» **Supplied entries**:
※

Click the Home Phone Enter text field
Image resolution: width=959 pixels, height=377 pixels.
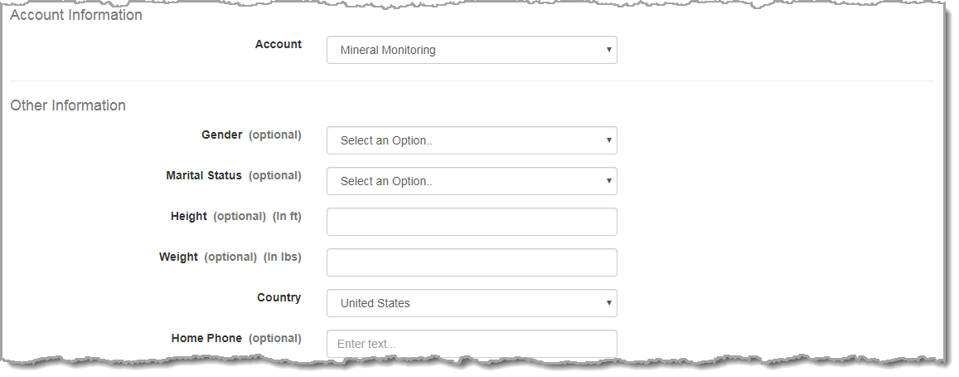pyautogui.click(x=472, y=344)
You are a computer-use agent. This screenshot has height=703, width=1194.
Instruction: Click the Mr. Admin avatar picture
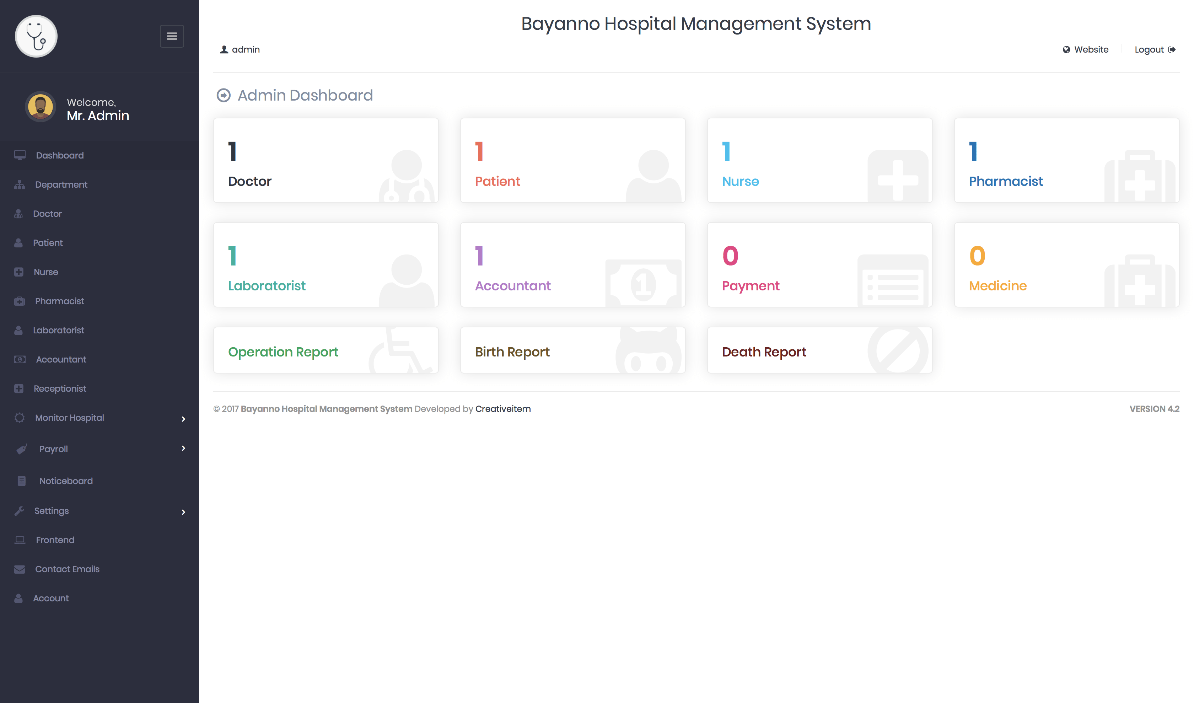[x=40, y=107]
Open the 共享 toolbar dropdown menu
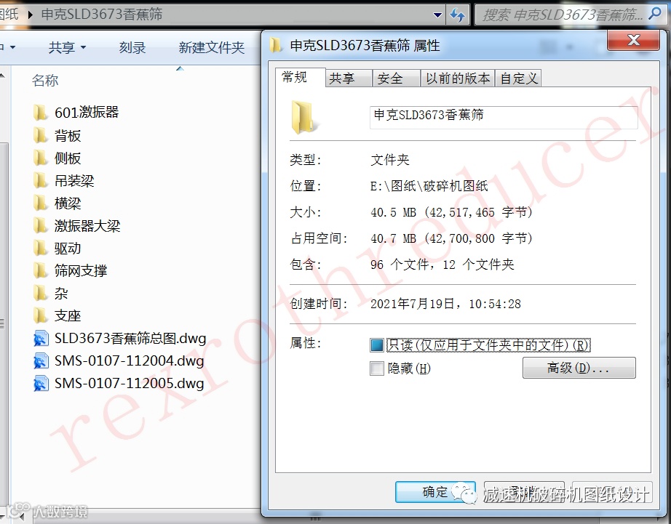Screen dimensions: 671x524 [67, 47]
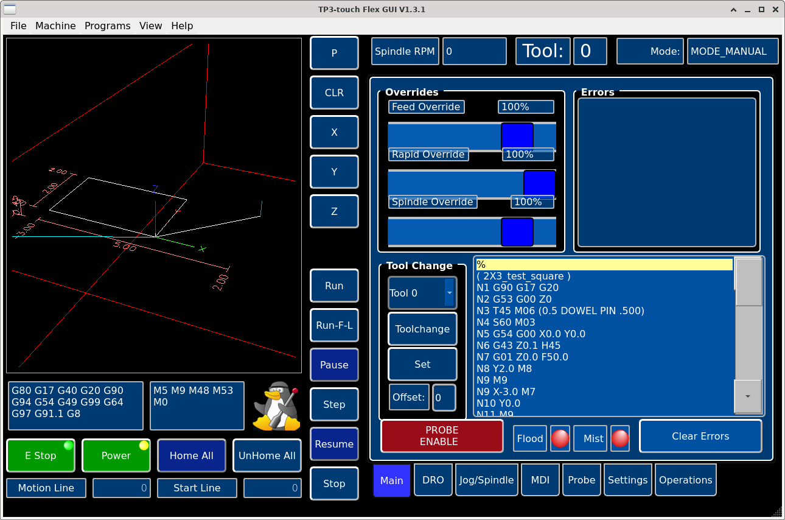Screen dimensions: 785x520
Task: Open the window menu in the title bar
Action: point(11,9)
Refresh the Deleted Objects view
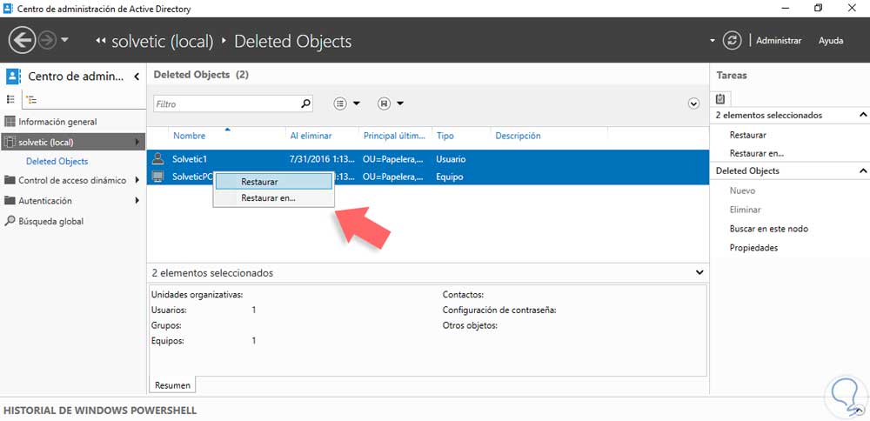This screenshot has width=870, height=421. (x=733, y=40)
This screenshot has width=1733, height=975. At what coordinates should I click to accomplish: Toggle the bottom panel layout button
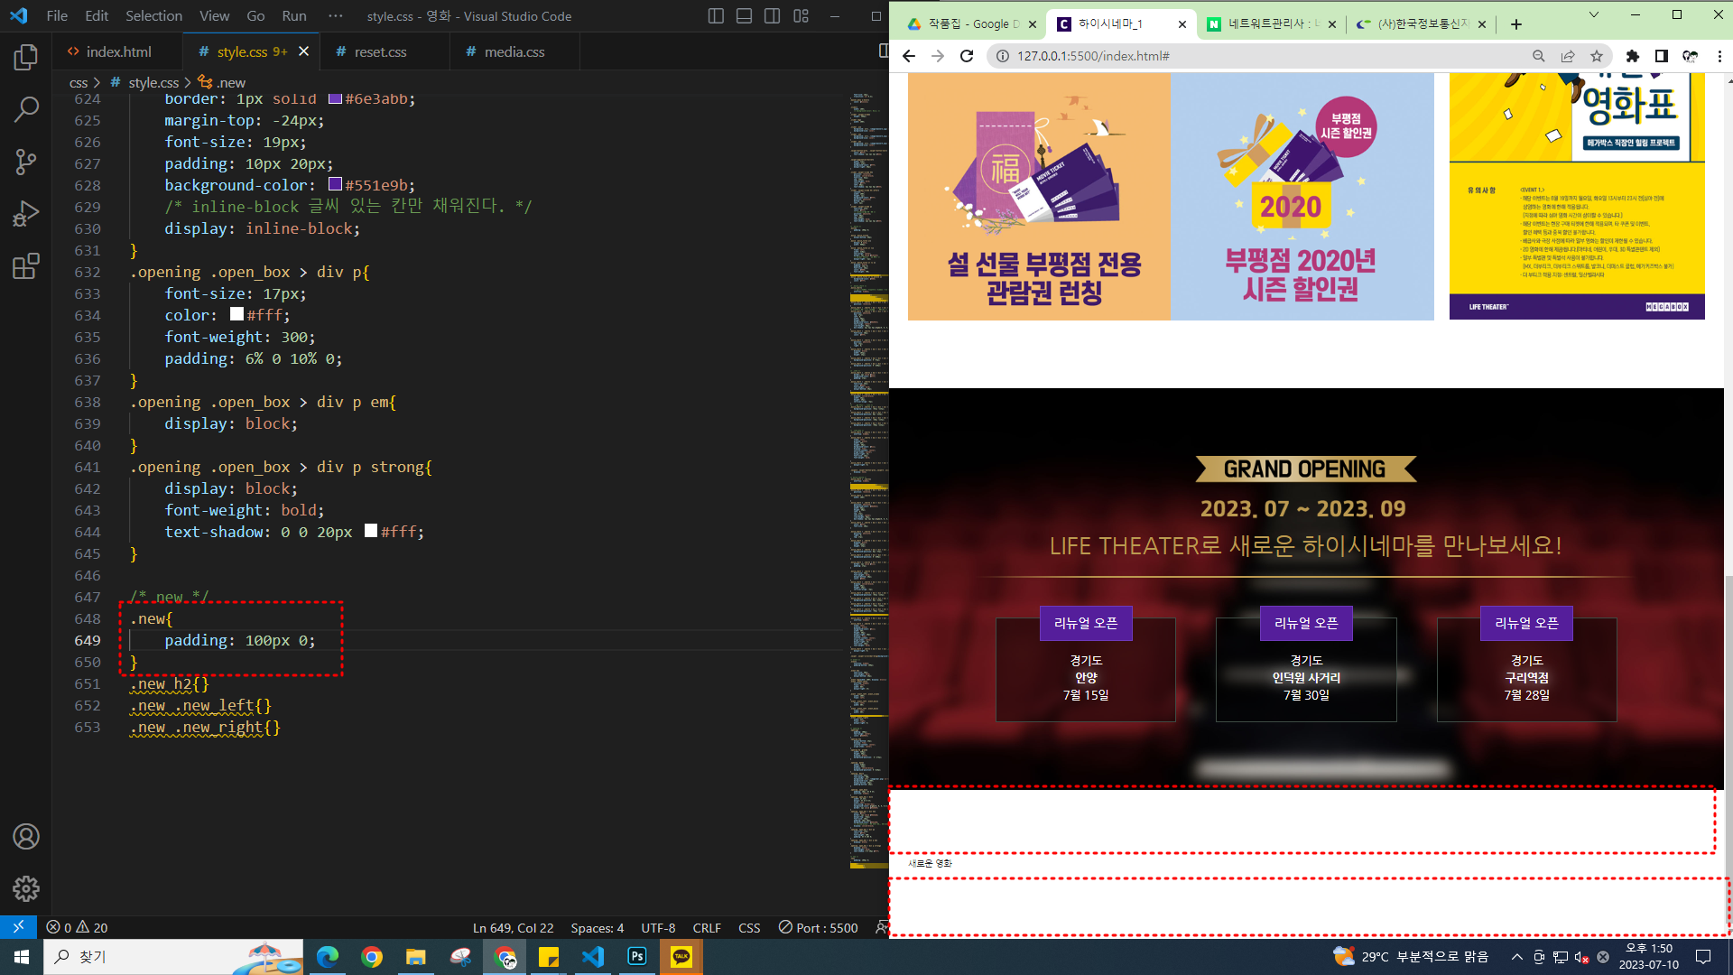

※

» **Written instruction**: Can you rewrite the records above with "Deleted Objects" replaced by "Recycle Bin", leaving everything else unchanged and omitting the pictures?

» **In response**:
Click the Home Phone Enter text field
Image resolution: width=959 pixels, height=377 pixels.
pyautogui.click(x=472, y=344)
You are a computer-use agent. This screenshot has height=703, width=1194.
Instruction: Click the Mr. Admin avatar picture
[x=40, y=107]
Open the 共享 toolbar dropdown menu
Screen dimensions: 671x524 [67, 47]
Screen dimensions: 785x520
Task: Open the window menu in the title bar
Action: point(11,9)
Refresh the Recycle Bin view
This screenshot has width=870, height=421. (x=733, y=40)
This screenshot has width=1733, height=975. At what coordinates should I click to accomplish: Toggle the bottom panel layout button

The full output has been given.